Dead Can Dance Dyonisus Band 1

Car, autant le dire tout de suite, Dyonisus n’est pas la suite d’Anastasis, bien au contraire. La première écoute va en laisser plus d’un au bord du chemin en criant au scandale. Mais quel est l’intérêt de reproduire sans cesse les mêmes concepts ? L’industrie musicale est pleine de ces artistes qui refont « ad nauseam » des albums identiques. On écoute, on est en territoire connu, et on oublie. Je le répète Dyonisus va faire parler de lui et diviser. Pourtant, dés les premières mesures de « Sea Borne », on retrouve le son si caractéristique de Dead Can Dance. Un son majestueux fait de percussions répétitives et de claviers calés sur notre respiration. L’ambiance est ouvertement orientale et le sera sur tout l’album. Seulement voilà, on attend la voix de Brendan ou de Lisa et elle ne vient pas. Il faudra être patient, très patient car ce premier acte, divisé en trois titres, est entièrement instrumental. Et c’est là que certains fans vont dire : « mais comment, avec des voix pareilles, c’est un gâchis monstrueux !» C’est pas faux, mais la musique chez DCD a aussi son importance. « Liberator Of Mind » le prouve avec une production extraordinaire et des vocalises de Lisa très judicieusement posées sur ce morceau et sur le suivant, « Dance Of The Bacchantes », comme pour dire : « vous voyez, je suis bien là ». Ce premier acte est un enchaînement de danses orientales qui va vous mettre en transe et sortir de l’habituel maelstrom de musiques tièdes et fadasses.

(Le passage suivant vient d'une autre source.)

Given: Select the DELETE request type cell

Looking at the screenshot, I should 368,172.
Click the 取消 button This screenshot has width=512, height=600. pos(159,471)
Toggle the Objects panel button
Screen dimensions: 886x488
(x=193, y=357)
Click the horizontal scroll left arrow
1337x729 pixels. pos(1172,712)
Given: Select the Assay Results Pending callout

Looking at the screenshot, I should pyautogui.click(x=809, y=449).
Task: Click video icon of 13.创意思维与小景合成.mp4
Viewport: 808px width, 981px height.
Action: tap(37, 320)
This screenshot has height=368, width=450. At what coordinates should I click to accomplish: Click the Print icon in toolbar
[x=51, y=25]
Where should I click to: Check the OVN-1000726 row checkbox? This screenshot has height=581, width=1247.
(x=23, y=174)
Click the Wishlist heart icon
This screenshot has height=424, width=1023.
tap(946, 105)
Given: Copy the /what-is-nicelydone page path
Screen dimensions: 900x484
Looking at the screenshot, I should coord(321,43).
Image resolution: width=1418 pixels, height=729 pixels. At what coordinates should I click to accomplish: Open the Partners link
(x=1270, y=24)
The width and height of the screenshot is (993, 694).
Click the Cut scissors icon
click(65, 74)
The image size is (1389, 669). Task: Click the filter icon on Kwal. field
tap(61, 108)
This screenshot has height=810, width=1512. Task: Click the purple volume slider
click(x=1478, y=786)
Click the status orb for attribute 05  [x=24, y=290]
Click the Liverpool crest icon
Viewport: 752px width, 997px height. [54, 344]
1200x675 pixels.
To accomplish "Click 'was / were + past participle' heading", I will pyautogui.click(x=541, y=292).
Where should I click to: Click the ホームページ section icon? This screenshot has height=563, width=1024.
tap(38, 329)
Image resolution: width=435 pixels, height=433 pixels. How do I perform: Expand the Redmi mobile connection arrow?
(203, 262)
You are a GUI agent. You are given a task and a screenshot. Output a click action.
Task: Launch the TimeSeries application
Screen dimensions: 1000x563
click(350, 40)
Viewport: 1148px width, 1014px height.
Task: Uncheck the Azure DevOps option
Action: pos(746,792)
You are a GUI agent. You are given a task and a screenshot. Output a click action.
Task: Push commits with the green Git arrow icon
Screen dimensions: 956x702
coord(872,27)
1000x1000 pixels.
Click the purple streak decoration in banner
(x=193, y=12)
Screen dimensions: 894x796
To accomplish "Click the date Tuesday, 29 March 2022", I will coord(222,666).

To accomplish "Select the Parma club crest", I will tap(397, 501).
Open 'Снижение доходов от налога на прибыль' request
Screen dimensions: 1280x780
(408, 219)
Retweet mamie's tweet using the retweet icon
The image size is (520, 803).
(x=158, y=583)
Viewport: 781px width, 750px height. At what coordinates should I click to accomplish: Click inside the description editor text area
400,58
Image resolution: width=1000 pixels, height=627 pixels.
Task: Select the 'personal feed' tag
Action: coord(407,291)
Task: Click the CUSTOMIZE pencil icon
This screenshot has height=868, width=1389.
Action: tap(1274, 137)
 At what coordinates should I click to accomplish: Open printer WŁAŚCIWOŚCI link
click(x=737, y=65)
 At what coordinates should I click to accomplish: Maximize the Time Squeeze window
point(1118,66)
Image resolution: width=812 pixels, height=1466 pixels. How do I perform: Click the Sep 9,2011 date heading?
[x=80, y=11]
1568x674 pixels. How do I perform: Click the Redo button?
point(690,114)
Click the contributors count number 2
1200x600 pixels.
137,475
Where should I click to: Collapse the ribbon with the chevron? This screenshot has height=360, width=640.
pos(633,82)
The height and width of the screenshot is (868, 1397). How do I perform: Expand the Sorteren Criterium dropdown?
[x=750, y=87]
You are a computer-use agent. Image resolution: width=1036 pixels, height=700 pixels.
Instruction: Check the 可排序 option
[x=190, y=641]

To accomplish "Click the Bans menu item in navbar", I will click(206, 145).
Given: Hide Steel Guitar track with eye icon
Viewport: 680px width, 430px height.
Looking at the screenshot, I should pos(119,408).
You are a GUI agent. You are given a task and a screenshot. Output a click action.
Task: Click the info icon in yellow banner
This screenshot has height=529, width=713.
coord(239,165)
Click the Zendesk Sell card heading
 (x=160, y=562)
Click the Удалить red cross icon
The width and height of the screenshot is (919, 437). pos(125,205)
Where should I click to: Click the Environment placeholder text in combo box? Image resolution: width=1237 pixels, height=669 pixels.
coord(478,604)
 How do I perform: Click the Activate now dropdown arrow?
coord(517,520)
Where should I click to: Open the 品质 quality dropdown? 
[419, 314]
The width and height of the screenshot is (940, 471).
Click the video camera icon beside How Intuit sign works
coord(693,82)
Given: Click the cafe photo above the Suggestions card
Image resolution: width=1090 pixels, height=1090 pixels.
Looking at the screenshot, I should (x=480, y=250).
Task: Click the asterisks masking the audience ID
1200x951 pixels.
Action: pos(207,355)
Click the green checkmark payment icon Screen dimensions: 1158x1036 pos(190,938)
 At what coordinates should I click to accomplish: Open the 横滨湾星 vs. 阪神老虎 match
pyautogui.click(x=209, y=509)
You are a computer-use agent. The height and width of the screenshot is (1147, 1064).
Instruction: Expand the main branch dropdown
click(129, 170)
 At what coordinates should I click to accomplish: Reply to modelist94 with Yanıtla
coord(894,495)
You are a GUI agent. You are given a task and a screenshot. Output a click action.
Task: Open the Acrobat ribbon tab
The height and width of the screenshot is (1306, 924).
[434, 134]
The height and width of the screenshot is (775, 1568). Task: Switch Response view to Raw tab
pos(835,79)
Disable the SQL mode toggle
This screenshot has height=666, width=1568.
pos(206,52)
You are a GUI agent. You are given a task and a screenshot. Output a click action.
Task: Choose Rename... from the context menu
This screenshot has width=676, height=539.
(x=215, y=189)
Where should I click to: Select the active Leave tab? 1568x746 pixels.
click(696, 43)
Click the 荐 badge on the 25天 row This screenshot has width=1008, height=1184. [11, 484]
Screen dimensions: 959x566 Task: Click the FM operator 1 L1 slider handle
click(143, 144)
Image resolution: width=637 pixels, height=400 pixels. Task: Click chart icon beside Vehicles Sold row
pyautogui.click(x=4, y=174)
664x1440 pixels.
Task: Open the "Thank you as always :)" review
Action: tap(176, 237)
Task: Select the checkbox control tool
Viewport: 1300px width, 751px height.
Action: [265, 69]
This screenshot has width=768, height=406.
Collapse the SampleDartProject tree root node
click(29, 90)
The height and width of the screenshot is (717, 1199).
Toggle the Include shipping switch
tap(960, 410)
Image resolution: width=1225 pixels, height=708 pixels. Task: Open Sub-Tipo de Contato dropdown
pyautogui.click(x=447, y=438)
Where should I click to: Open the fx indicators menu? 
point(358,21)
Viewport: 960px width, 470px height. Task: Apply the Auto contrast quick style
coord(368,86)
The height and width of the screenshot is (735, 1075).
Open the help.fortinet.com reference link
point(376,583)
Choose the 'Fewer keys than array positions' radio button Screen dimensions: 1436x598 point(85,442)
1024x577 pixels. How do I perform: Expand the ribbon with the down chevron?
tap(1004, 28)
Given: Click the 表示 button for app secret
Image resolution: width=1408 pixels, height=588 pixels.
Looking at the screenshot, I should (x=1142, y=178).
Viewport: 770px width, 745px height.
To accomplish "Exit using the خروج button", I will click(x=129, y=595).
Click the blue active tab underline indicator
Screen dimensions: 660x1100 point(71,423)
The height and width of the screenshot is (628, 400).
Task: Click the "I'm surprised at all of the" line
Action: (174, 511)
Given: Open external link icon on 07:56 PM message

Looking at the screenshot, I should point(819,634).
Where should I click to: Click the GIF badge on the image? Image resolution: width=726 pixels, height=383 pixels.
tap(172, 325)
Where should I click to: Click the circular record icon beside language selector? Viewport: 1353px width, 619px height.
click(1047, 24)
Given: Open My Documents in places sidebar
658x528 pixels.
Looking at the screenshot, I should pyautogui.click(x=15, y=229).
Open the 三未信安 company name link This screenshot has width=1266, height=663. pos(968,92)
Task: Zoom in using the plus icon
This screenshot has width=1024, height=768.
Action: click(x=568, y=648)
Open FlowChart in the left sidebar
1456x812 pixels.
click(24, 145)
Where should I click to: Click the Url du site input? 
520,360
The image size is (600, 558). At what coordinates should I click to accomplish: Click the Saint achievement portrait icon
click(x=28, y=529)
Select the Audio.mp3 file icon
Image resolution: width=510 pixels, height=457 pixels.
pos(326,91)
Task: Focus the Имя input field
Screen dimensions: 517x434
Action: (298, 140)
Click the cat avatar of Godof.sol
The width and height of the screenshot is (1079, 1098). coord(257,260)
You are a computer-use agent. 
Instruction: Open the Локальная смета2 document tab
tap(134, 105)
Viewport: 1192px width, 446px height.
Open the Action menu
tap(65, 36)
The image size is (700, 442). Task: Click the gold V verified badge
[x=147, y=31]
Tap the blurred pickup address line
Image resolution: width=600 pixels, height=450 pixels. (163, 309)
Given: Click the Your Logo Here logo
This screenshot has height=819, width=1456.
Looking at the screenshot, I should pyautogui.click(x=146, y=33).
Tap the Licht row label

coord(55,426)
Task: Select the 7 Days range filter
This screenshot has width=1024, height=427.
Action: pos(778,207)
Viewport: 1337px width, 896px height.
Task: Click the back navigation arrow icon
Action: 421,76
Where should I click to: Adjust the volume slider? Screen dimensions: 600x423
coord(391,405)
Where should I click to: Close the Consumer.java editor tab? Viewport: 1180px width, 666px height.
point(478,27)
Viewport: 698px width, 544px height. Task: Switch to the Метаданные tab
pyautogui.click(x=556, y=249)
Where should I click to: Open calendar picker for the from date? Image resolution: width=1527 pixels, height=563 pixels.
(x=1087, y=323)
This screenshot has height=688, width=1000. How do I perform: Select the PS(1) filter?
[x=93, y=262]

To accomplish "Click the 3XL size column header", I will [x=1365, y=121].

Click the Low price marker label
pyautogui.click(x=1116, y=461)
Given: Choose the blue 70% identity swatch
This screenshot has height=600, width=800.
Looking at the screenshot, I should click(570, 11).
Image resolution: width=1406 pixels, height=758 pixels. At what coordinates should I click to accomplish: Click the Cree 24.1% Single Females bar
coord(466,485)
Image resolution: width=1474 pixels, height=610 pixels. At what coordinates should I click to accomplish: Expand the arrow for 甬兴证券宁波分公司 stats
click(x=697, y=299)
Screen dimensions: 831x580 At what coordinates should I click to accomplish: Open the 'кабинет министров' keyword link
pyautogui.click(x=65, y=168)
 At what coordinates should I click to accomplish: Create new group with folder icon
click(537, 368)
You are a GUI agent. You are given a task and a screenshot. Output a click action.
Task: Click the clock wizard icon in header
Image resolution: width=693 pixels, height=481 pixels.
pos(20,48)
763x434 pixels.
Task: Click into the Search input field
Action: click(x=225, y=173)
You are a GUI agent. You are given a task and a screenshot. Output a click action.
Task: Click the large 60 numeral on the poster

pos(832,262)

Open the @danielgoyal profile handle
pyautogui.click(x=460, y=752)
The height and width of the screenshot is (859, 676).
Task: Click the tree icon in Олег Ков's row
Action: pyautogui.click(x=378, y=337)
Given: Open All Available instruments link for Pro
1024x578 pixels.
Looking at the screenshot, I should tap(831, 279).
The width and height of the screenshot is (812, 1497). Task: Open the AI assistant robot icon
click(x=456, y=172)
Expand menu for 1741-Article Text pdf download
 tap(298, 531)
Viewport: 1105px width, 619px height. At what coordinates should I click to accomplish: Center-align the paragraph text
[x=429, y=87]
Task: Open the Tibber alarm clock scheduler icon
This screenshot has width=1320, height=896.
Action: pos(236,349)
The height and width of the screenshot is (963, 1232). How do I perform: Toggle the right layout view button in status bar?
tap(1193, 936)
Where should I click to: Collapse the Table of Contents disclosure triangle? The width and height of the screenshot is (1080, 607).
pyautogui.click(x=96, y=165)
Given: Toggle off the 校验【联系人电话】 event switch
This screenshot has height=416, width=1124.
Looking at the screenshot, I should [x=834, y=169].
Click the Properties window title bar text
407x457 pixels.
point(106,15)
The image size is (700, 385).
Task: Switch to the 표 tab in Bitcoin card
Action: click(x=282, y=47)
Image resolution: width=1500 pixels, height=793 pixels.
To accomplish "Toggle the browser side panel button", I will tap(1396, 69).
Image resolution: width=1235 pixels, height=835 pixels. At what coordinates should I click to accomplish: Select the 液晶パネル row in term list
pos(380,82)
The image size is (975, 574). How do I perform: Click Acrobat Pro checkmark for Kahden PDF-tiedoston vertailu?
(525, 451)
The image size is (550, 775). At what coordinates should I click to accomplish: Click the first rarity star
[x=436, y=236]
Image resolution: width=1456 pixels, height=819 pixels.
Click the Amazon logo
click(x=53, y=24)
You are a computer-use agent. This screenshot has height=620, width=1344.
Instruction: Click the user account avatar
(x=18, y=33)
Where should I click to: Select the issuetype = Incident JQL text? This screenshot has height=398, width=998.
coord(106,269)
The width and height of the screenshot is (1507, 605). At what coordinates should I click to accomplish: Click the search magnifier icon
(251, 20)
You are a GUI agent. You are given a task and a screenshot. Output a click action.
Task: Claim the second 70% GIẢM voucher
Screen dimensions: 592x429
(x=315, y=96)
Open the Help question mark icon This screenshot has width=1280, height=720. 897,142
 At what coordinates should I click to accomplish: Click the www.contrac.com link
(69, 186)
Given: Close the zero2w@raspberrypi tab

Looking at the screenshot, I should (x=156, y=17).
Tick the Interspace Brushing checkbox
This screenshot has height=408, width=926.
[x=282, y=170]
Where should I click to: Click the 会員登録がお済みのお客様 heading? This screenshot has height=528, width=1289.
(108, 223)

Le deuxième acte débute par « The Mountain » aux intonations celtes et orientales. Les voix tant attendues font enfin leur apparition avec Brendan en lead et Lisa en vocalises. Du pur DCD qui annonce une deuxième partie plus conforme aux attentes. « The Invocation » nous envoie en Europe centrale dans le style des voix bulgares où Lisa excelle. « The Forest » est pour moi le moment de grâce de l’album. Brendan chante toujours aussi bien et Lisa apporte cette touche si particulière permettant de sublimer le morceau. Une merveille de plus à accrocher à la collection des plus beaux moments de leur discographie. « Psychopomp » termine ce (trop) court album en une sorte de méditation parsemée de bruits de la nature. Brendan et Lisa se partagent le chant pour finir symboliquement cet album à deux. Cela dit, on est bien obligé de constater que Dyonisus est avant tout le fruit des expériences vécues par Brendan Perry lors de ses pérégrinations autour du monde. Le langage, les instruments, la thématique sont tous issus de sa propre volonté. Alors pourquoi en faire un album de Dead Can Dance ? Simplement parce que Lisa Gerrard, même à minima, fait toute la différence et permet à Dyonisus de prendre une autre dimension. Brendan Perry le sait bien et le succès de Dead Can Dance repose avant tout sur ce partenariat unique.

Dead Can Dance Dyonisus Band 2

Que vous soyez fan ou non de Dead Can Dance vous vous ferez votre propre opinion sur ce Dyonisus forcément atypique. La carrière de DCD est tellement riche que l’on peut toujours trouver à redire sur ce neuvième album. Pour ma part, sans atteindre l’extase, j’ai trouvé fort plaisant ce bref voyage au pays des rythmes et des chants profonds. La grande satisfaction est que ce groupe majeur continue sa route en nous faisant toujours autant vibrer. Et puis, rien de tel qu’un bon débat pour maintenir en vie le rêve et l’aventure.